The number of people infected with WNV each year in LA County is estimated to be more than 10,000, because most infected persons do not experience any illness or perhaps only mild illness. These cases are neither reported nor even recognized as WNV. Moreover, Public Health has reported elevated numbers of WNV cases in LA County over the previous 5 years, at an average of 159 cases per year. More than three-quarters of reported cases have had severe disease and approximately 7% of patients with severe WNV have died from complications.

“It’s important to remember that West Nile virus is transmitted by infected mosquitoes,” says Truc Dever, General Manager of the Greater Los Angeles County Vector Control District. “That’s why residents need to take measures to prevent mosquito bites, especially now that most people are staying home and spending time in their yards. Remember to tip and toss anything that can hold water on your property and use insect repellent when mosquitoes are present. Reducing the risk of mosquito-borne disease infection is a shared responsibility for everyone in L.A. County.”

Stagnant swimming pools or “green pools” should be reported to the Public Health Environmental Health Bureau at (626) 430-5200, or to a local vector control agency. Dead birds may be reported by calling (877) 968-2473 or online: http://www.
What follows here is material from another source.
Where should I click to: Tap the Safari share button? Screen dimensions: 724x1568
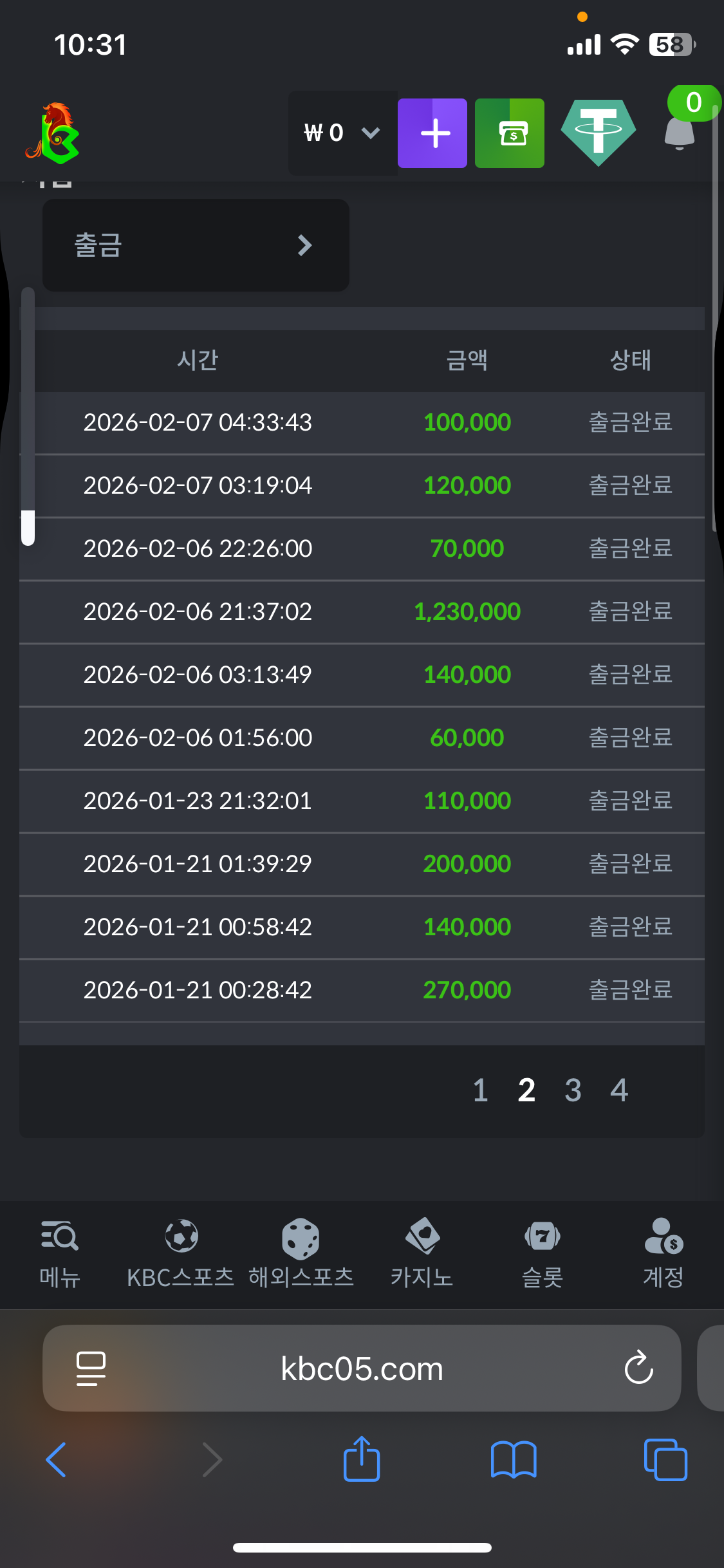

Recovery from WNV can take months or years. One study showed that 12 months after infection, about half of those with this disease continued to have cognitive and physical impairment such as memory loss, difficulty walking and fatigue.

Decrease your risk of exposure:

  1. PROTECT YOURSELF: Mosquito repellents can keep mosquitoes from biting you. EPA-registered repellents containing DEET, picaridin, IR3535, 2-undecanone, and oil of lemon eucalyptus are the longest lasting and most effective. They are available as sprays, wipes, and lotions. Find the repellent that’s right for you here. Consider wearing long-sleeved clothes and pants when outside.
  2. MOSQUITO PROOF YOUR HOME: Make sure that your doors and windows have tight-fitting screens to keep out mosquitoes. Repair or replace screens with tears or holes.
  3. REDUCE MOSQUITOES: Mosquitoes lay their eggs in standing water.
  • Check for items that hold water inside and outside your home once a week
  • Cover water storage containers such as buckets and rain barrels. If no lid is available, use wire mesh with holes smaller than an adult mosquito
  • Clear standing water in flowerpots, saucers, birdbaths and other containers
  • Clean and maintain swimming pools, spas and drain water from pool covers
  • Throw away old items in your patio or yard that can hold water, e.g., old car tires and children’s toys
  • Call 2-1-1 or visit to report persistent problems to your mosquito control district.